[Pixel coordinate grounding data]
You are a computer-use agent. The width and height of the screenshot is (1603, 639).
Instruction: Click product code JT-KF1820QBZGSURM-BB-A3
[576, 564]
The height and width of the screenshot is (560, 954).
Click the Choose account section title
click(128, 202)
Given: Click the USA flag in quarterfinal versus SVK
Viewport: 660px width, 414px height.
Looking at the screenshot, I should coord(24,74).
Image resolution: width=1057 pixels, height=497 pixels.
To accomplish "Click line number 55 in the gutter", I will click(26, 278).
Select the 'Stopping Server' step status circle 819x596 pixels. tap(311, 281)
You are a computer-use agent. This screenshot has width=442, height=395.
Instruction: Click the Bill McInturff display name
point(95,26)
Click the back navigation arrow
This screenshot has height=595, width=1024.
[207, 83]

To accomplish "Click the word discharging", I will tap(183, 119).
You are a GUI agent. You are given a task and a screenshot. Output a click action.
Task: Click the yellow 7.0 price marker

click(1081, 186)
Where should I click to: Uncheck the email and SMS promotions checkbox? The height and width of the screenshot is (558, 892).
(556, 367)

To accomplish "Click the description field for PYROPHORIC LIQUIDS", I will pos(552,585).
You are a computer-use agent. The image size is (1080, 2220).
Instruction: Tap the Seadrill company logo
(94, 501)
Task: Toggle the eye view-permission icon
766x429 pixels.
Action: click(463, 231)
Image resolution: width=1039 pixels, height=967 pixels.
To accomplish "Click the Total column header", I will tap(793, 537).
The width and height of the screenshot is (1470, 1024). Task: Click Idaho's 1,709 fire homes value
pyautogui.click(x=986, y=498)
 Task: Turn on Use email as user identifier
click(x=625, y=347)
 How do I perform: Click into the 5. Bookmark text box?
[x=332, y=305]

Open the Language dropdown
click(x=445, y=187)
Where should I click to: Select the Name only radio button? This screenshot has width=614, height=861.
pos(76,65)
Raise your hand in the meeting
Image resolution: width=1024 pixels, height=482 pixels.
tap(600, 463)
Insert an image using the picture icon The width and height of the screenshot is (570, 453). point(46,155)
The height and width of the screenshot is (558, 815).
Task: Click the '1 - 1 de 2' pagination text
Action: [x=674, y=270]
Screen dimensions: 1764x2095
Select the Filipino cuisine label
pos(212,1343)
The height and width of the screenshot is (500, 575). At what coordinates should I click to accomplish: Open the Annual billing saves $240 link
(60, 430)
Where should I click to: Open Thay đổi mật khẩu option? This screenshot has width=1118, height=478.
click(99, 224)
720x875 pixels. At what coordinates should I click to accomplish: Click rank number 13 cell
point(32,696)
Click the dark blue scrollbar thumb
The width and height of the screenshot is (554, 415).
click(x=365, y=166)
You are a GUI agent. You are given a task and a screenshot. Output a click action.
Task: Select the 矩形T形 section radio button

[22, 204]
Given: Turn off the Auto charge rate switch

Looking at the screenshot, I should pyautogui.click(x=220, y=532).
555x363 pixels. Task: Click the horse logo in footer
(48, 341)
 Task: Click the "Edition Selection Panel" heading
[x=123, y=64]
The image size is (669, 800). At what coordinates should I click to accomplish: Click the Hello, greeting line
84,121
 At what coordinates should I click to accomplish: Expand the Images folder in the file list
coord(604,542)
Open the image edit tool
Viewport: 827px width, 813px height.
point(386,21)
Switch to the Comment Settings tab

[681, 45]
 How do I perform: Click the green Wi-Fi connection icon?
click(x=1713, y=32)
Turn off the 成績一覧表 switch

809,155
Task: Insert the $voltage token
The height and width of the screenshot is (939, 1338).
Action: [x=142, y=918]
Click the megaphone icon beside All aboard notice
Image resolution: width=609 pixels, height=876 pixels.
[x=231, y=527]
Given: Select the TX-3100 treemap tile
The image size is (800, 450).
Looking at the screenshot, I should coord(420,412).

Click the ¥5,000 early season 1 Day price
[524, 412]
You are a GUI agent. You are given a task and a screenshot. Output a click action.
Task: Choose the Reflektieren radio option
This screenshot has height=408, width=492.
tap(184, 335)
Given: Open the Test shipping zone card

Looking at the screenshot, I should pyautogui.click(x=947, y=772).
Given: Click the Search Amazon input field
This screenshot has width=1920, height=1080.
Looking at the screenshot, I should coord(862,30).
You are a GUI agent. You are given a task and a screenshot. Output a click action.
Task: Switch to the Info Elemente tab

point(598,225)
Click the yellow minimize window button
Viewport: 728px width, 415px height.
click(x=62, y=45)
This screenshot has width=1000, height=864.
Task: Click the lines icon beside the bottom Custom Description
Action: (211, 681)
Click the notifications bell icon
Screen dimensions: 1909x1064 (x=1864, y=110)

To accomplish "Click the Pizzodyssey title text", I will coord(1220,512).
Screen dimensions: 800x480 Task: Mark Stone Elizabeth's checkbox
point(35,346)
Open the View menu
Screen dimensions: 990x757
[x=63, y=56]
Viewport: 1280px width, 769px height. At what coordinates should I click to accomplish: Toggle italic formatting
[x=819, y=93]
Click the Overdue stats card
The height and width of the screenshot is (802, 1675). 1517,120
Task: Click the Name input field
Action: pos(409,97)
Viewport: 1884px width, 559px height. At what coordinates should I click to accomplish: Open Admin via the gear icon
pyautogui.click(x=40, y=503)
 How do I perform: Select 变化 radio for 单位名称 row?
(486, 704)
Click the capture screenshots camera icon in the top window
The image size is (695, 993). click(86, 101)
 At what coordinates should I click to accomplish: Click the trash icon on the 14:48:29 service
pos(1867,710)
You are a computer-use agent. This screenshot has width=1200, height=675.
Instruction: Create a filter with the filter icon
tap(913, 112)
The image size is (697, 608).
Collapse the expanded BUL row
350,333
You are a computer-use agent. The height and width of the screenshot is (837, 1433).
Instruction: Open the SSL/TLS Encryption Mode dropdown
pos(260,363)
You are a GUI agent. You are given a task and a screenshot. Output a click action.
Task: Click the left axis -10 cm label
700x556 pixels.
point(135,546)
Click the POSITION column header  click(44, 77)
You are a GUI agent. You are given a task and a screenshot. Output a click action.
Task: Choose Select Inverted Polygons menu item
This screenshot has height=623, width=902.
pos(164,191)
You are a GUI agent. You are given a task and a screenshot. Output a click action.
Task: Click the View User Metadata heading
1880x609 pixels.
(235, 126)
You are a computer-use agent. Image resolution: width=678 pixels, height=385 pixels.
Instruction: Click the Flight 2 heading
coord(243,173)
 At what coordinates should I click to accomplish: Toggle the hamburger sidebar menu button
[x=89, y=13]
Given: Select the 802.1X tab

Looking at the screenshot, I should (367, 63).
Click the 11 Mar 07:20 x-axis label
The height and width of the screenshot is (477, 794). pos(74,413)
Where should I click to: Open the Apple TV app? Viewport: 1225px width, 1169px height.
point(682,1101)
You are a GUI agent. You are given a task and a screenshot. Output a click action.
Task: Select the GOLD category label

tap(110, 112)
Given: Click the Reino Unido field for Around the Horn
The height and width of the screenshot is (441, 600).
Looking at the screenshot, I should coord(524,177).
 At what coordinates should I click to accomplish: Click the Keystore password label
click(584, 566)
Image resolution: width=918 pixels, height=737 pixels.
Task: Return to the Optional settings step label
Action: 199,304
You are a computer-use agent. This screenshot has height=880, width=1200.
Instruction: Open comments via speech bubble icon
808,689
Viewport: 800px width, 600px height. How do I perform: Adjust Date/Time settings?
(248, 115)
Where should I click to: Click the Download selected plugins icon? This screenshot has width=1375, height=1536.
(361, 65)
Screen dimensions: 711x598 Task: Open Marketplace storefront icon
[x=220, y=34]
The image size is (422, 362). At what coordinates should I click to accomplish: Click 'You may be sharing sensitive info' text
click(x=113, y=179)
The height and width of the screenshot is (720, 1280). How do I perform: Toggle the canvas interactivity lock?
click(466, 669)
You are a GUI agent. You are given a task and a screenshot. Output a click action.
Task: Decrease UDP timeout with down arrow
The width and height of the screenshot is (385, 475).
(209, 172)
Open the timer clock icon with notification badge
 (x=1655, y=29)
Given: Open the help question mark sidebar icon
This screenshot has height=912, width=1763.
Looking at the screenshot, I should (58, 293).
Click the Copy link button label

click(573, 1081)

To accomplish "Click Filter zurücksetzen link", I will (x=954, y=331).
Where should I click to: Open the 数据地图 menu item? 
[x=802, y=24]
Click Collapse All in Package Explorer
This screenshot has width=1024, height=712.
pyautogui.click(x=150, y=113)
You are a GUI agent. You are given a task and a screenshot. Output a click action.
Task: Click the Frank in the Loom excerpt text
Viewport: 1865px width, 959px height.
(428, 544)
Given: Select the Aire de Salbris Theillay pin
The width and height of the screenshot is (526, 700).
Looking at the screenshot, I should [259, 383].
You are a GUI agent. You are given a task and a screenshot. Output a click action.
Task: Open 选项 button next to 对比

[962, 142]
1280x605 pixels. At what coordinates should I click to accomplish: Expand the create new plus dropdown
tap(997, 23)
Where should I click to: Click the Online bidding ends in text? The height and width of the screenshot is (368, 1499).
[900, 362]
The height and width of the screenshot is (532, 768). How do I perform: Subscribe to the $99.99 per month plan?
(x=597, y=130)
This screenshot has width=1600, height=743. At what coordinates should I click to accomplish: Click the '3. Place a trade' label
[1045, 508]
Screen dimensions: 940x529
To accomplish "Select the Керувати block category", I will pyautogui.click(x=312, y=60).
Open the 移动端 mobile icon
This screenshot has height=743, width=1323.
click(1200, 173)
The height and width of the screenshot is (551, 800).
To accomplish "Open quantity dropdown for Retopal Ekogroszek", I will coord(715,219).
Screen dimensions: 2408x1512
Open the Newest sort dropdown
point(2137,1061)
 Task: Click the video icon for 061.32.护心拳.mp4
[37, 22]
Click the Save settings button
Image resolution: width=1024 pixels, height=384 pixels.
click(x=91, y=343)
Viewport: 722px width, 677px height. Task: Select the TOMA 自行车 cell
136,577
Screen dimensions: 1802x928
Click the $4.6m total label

▶ About this task
The lines to retype run from the start of the entries through the line containing "Image resolution: width=1057"; reproduce them exactly and add nothing.

▶ Exercise answer
You are a computer-use agent. The width and height of the screenshot is (1603, 639).
Instruction: Click product code JT-KF1820QBZGSURM-BB-A3
[576, 564]
The height and width of the screenshot is (560, 954).
Click the Choose account section title
click(128, 202)
Given: Click the USA flag in quarterfinal versus SVK
Viewport: 660px width, 414px height.
Looking at the screenshot, I should coord(24,74).
Image resolution: width=1057 pixels, height=497 pixels.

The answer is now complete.